__SELECTED EXTRACT__:
Everything that follows this preamble proceeds from a common cognisance of the presumption of innocence: Ei incumbit probatio qui dicit, non qui negat. (“The burden of proof lies upon him who affirms, not he who denies.)”
The reigning, though shortly retiring, World Chess Champion Magnus Carlsen has established a record for the longest sequence of games without loss at the highest level. When I last checked, Carlsen had established a record of 125 games without loss, before going down to the Polish Grandmaster Duda.
There is, however, an unusual and unwanted Banquo-like spectre at the feast, in that last week Carlsen lost a game in record time. The champion sensationally downed tools and resigned the game at the earliest occasion permitted by tournament rules, against the youthful American Hans Niemann (now 19).
For a champion who loses rarely this represents an ominous setback — the more so, given that he has now lost three times against Niemann in more or less rapid succession. Before explaining the background, I digress with a brief disquisition on the comparative invincibility of the grandest of Grandmasters of the game.
So… how does Carlsen’s IQ (Invincibility Quotient) compare with similar avoidance of loss in the past? Paradoxically the turbulent and frequently unsound Mikhail Tal was a serious exponent of lengthy series of games without losing. Many years before, the legendary José Raul Capablanca survived for eight years without a single loss between 1916 and 1924, until he succumbed to Reti’s hypermodern innovations at the tournament in New York. This feat included a world championship match against the equally legendary Emanuel Lasker. Obviously Capablanca’s eight year record was thoroughly meritorious, but amounted to far fewer games than Carlsen’s undefeated game output over just one year.
The yardsticks for sequential records normally involve citing those two icons of the Cold War chess scene, Bobby Fischer and Tigran Petrosian. Clearly, there are some grey areas in comparing their competing claims for records. Such conundra can perhaps only be resolved by Guinness World Records intervening to establish some objective standards, such as rating criteria for judging performances. Petrosian was World Champion between 1963 and 1969, while Bobby Fischer was champion from 1972 until 1975, when he forfeited the title without a fight.
Now a frequently asked question: just how hard was it to beat Petrosian at his best?

__GIVEN RECORDS__:
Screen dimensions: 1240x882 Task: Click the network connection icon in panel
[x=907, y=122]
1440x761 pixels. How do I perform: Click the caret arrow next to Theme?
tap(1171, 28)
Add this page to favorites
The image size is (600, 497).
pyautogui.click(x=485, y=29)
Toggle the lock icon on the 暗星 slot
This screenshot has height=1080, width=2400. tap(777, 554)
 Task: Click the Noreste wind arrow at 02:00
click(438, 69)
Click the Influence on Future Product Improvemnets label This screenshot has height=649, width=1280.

__THINGS TO DO__:
A: According to the chess commentary, for how long did Capablanca go without losing a single game?
B: Reproduce verbatim the part of the chess commentary that begins at the words "So… how does" and ends after the words "just one year.".
The records were taken from a separate source.

__RESPONSES__:
A: Eight years, from 1916 to 1924.

B:
So… how does Carlsen’s IQ (Invincibility Quotient) compare with similar avoidance of loss in the past? Paradoxically the turbulent and frequently unsound Mikhail Tal was a serious exponent of lengthy series of games without losing. Many years before, the legendary José Raul Capablanca survived for eight years without a single loss between 1916 and 1924, until he succumbed to Reti’s hypermodern innovations at the tournament in New York. This feat included a world championship match against the equally legendary Emanuel Lasker. Obviously Capablanca’s eight year record was thoroughly meritorious, but amounted to far fewer games than Carlsen’s undefeated game output over just one year.